Sexually transmitted diseases (STDs) are transmitted sexually by someone who is infected. These infections are usually passed by intercourse, but can also be passed through other types of sex, such as oral sex.
STDs can be caused by viruses or bacteria. If you have ever had sex, you may be at risk for having an STD. You are at higher risk if you have had many sex partners, have had sex with someone who has had many partners, or have had sex without using condoms (rubbers).
Sexually transmitted diseases (also called venereal diseases) are among the most common infectious diseases in the U.S. today. At least 20 STDs have now been identified. They affect more than 10 million men and women in this country each year.
It is important to understand at least five key points about all STDs in this country today:
- STDs affect men and women of all backgrounds and economic levels. They are most prevalent among teenagers and young adults. Nearly one-third of all cases involves teenagers.
- The incidence of STDs is rising, in part because in the last few decades, young people have become sexually active earlier. Sexually active people today are also more likely to have more than one sex partner or to change partners frequently. Anyone who has sexual relations is potentially at risk for developing STDs.
- Many STDs initially cause no symptoms. When symptoms develop, they may be confused with those of other diseases not transmitted through sexual contact. However, even when an STD causes no symptoms, a person who is infected may be able to pass the disease on to a sex partner. That is why many doctors recommend periodic testing for people who have more than one sex partner.

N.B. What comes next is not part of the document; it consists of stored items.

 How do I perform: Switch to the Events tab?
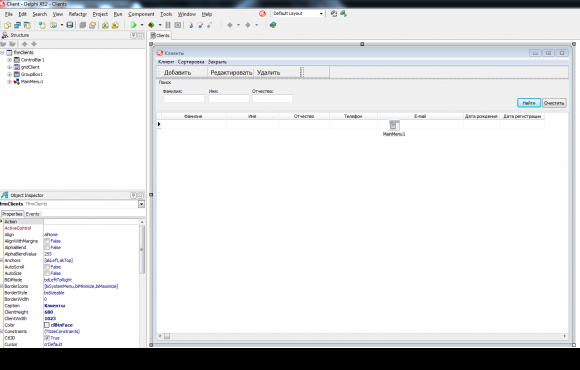click(32, 214)
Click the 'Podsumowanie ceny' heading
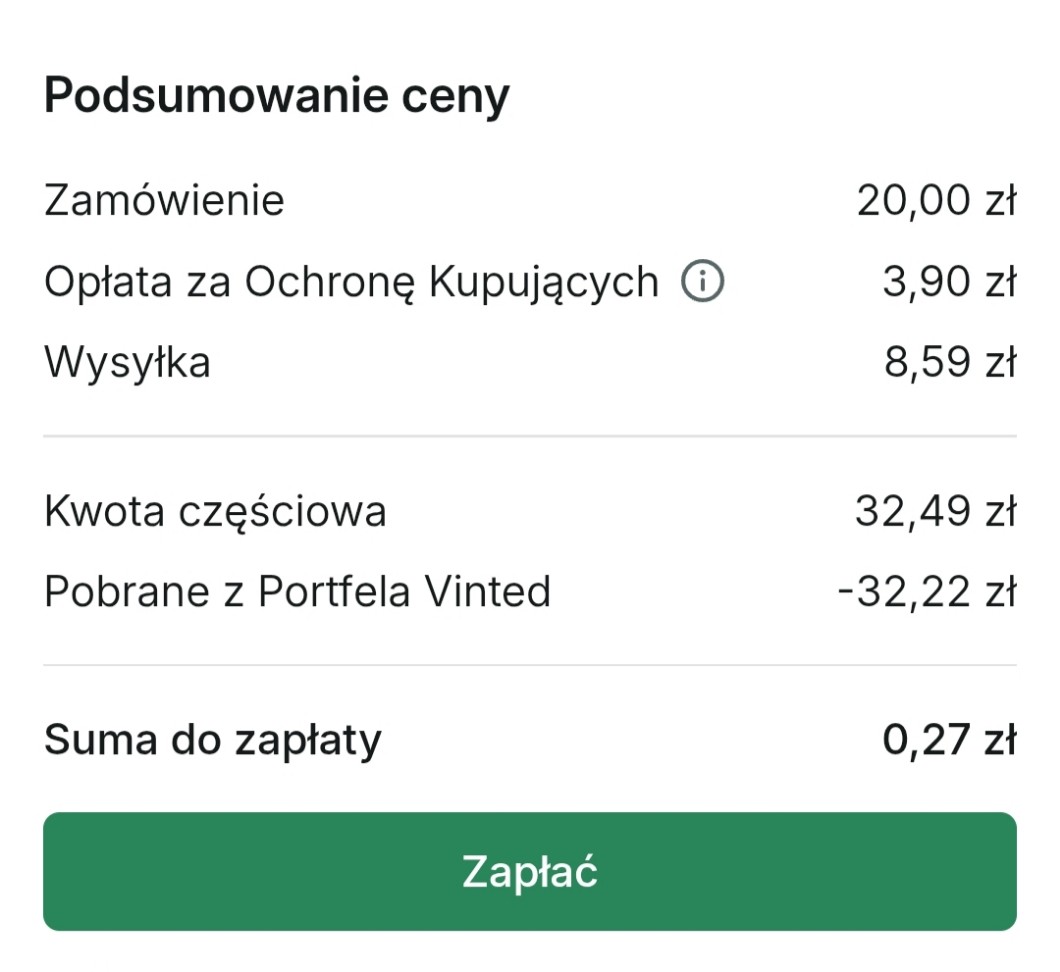The height and width of the screenshot is (972, 1060). (x=277, y=97)
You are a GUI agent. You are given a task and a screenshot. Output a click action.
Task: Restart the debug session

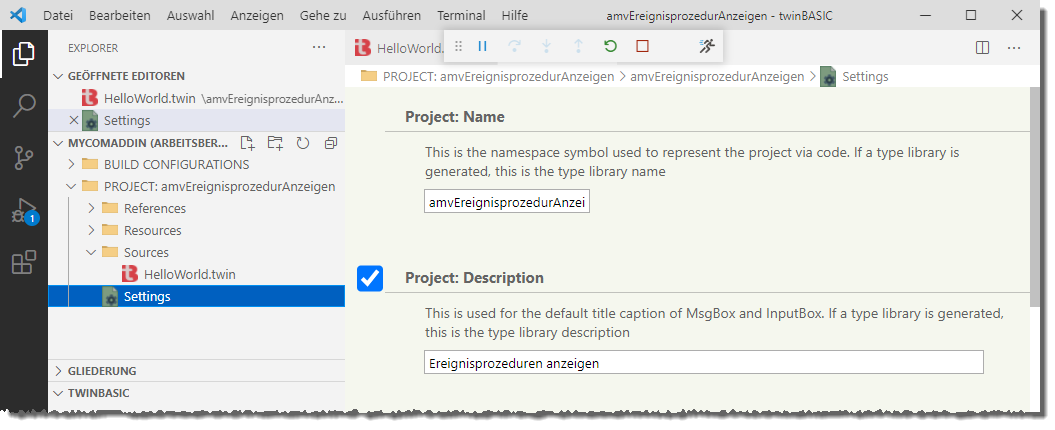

- Health problems caused by STDs tend to be more severe and more frequent for women than men.
- Some STDs can cause pelvic inflammatory disease (PID), a major cause of both infertility and ectopic (tubal) pregnancy. The latter can be fatal to a pregnant woman.
- STD infections in women may also be associated with cervical cancer. One STD, genital warts, is caused by a virus associated with cervical and other cancers. The relationship between other STDs and cervical cancer is not yet known.
- STDs can be passed from a mother to her baby before or during birth; some of these congenital infections can be cured easily, but others may cause permanent disability or even death of the infant.